For most teams, start with Helicone (1-line proxy setup) for AI-specific logs alongside your existing application logging.

Log retention and compliance

How long should you keep AI logs?

Regulation	Requirement
GDPR	Delete personal data when no longer needed. Anonymized logs can be kept indefinitely.
EU AI Act	High-risk systems: keep logs for the lifetime of the system + audit period
SOC 2	Typically 1 year minimum retention
Internal debugging	30-90 days is usually sufficient

Practical approach: Keep metadata logs (model, tokens, cost, latency) indefinitely. Keep full prompt/response logs for 30-90 days with automatic expiration. Redact PII before logging.

Setting up alerts

Don’t just log — alert on anomalies:

# Alert on cost spikes
if request_cost > avg_cost * 3:
    send_alert(f"Cost spike: ${request_cost:.4f} (3x average)")

# Alert on latency spikes
if latency_ms > p95_latency * 2:
    send_alert(f"Latency spike: {latency_ms}ms (2x P95)")

# Alert on error rate
if hourly_error_rate > 0.05:
    send_alert(f"Error rate: {hourly_error_rate:.1%} (>5%)")

These three alerts catch 90% of production issues before users report them.

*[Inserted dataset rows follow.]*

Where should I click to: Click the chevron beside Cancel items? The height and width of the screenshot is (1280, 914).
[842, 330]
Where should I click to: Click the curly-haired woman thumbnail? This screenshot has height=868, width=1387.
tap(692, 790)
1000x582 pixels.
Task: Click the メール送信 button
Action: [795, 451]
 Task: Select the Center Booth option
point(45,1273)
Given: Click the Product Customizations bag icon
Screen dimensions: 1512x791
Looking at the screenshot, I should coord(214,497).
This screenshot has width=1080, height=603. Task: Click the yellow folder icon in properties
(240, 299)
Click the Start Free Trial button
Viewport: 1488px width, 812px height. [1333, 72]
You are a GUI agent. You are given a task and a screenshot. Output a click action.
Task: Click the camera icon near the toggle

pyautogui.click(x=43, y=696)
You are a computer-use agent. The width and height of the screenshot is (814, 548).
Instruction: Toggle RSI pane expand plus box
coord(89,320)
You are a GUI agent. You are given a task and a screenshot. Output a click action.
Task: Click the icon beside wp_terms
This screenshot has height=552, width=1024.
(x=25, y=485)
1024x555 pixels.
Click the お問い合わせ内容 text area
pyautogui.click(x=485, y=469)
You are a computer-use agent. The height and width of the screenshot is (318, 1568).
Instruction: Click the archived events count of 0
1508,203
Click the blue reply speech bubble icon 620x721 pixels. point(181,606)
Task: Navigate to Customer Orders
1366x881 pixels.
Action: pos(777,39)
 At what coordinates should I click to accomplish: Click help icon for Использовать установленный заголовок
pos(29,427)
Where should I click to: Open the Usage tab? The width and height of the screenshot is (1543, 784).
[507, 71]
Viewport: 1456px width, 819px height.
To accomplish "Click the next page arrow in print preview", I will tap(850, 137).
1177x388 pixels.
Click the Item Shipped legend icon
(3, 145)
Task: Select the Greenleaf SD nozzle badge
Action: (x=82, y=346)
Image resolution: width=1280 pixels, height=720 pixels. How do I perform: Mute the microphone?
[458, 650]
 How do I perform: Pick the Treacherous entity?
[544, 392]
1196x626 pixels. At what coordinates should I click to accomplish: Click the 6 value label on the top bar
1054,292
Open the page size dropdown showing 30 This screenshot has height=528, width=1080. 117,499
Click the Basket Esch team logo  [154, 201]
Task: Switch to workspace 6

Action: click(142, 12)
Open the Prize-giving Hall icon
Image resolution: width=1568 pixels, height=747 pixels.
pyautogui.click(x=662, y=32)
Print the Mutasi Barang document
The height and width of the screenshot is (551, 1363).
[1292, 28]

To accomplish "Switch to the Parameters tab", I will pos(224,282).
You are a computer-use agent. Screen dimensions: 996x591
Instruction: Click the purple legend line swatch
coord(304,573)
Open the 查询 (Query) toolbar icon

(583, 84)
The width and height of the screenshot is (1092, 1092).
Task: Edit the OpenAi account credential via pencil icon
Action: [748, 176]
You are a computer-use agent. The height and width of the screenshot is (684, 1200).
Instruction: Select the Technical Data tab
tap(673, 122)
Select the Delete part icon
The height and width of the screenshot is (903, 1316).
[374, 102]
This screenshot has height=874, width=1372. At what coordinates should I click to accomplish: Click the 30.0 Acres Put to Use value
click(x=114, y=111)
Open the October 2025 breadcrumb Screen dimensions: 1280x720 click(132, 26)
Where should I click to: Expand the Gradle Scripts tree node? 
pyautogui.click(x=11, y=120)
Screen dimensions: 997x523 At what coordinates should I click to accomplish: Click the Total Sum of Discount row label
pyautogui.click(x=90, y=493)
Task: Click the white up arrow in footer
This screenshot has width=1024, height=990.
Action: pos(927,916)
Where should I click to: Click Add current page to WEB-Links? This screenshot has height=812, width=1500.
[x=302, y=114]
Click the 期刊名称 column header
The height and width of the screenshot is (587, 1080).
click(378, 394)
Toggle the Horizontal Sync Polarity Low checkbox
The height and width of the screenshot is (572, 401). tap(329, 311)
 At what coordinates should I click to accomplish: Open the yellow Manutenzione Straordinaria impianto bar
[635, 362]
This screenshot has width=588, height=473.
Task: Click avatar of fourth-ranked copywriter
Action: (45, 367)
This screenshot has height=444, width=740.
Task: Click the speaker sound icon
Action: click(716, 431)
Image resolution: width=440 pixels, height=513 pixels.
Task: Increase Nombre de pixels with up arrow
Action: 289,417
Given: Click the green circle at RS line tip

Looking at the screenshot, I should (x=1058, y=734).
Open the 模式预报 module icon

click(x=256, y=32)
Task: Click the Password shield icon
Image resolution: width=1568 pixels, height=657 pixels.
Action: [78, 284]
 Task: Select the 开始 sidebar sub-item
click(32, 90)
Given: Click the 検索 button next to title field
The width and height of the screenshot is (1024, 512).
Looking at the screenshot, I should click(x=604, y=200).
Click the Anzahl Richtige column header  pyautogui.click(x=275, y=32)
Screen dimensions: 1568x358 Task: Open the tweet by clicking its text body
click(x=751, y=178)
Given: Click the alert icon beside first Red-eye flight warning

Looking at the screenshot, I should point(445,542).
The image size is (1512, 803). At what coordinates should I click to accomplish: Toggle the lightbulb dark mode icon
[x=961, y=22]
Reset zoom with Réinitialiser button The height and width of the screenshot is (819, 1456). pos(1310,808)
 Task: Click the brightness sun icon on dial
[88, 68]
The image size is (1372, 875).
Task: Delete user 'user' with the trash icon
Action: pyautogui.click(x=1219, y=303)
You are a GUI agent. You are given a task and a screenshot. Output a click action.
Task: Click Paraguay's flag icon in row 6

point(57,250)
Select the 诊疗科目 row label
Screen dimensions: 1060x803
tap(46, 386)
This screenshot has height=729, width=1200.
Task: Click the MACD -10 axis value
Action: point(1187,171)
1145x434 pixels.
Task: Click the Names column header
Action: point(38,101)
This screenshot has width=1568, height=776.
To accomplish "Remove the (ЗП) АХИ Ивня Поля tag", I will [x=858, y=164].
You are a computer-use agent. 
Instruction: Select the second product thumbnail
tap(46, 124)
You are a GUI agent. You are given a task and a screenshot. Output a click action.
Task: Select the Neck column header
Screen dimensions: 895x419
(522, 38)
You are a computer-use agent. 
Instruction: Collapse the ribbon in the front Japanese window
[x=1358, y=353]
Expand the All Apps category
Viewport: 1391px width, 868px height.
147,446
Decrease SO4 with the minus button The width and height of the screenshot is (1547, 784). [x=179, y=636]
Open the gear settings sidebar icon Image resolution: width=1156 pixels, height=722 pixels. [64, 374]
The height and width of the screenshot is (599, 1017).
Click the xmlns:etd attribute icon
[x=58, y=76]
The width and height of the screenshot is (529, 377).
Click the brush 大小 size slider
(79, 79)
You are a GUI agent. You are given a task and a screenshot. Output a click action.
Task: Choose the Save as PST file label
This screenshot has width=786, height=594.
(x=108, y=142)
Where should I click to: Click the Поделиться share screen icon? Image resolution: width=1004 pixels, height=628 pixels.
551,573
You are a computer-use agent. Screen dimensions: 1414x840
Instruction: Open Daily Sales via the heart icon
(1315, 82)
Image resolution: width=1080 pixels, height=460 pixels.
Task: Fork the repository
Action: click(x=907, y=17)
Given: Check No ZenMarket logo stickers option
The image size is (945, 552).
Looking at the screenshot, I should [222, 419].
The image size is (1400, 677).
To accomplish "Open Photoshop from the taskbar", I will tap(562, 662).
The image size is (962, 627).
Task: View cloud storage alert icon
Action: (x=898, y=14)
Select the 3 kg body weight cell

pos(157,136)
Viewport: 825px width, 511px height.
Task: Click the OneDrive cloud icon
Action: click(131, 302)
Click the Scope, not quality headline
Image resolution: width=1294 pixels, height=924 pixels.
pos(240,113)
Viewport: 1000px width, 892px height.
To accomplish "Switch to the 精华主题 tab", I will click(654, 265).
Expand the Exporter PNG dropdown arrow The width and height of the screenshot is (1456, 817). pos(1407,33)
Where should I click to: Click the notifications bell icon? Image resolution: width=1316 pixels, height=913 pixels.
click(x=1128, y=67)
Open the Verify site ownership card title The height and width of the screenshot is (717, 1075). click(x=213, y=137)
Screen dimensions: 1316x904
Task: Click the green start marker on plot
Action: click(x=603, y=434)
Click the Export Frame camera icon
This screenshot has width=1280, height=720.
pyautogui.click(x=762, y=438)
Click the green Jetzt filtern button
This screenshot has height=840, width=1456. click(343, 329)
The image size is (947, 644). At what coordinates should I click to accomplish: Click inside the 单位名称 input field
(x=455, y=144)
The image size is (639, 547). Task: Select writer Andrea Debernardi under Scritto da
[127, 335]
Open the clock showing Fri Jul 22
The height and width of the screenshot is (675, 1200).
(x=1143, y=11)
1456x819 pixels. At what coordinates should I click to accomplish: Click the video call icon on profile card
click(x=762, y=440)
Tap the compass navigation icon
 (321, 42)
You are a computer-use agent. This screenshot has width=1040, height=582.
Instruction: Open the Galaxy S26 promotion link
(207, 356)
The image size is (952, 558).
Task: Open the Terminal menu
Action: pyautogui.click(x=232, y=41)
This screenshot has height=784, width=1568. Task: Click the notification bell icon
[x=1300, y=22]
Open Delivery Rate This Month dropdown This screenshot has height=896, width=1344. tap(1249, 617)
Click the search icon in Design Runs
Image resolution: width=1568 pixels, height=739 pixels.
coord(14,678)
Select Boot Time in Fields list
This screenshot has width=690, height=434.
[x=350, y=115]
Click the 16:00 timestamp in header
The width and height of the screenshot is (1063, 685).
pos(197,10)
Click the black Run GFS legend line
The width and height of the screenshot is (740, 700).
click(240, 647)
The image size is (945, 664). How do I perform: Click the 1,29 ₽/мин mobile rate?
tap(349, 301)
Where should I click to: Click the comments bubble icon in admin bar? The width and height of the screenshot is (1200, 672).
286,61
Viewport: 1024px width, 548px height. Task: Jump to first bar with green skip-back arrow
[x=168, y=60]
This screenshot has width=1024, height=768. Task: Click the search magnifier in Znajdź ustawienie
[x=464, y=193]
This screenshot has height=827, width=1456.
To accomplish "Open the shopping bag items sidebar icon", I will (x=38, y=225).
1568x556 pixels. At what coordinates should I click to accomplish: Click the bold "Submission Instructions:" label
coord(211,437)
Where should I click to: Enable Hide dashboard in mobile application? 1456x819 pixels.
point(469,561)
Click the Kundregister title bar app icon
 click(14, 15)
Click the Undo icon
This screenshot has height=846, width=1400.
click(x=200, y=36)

Example: complete logging middleware

import time
import logging

logger = logging.getLogger("llm")

async def llm_middleware(model, messages, **kwargs):
    start = time.time()
    request_id = generate_id()
    
    try:
        response = await call_llm(model, messages, **kwargs)
        latency = (time.time() - start) * 1000
        
        logger.info({
            "event": "llm_call",
            "request_id": request_id,
            "model": model,
            "input_tokens": response.usage.input_tokens,
            "output_tokens": response.usage.output_tokens,
            "latency_ms": round(latency),
            "cost_usd": calculate_cost(model, response.usage),
            "status": "success",
        })
        return response
        
    except Exception as e:
        latency = (time.time() - start) * 1000
        logger.error({
            "event": "llm_call",
            "request_id": request_id,
            "model": model,
            "latency_ms": round(latency),
            "status": "error",
            "error_type": type(e).__name__,
            "error_message": str(e),
        })
        raise

This middleware wraps every LLM call and logs everything you need. Add it once, get visibility forever.

The minimum viable logging

If you do nothing else, log these 5 fields for every LLM call:

Model — which model responded
Tokens — input + output count
Latency — total response time
Cost — calculated from tokens x price
Status — success or error type

This takes 10 minutes to implement and gives you enough data to debug 80% of production issues.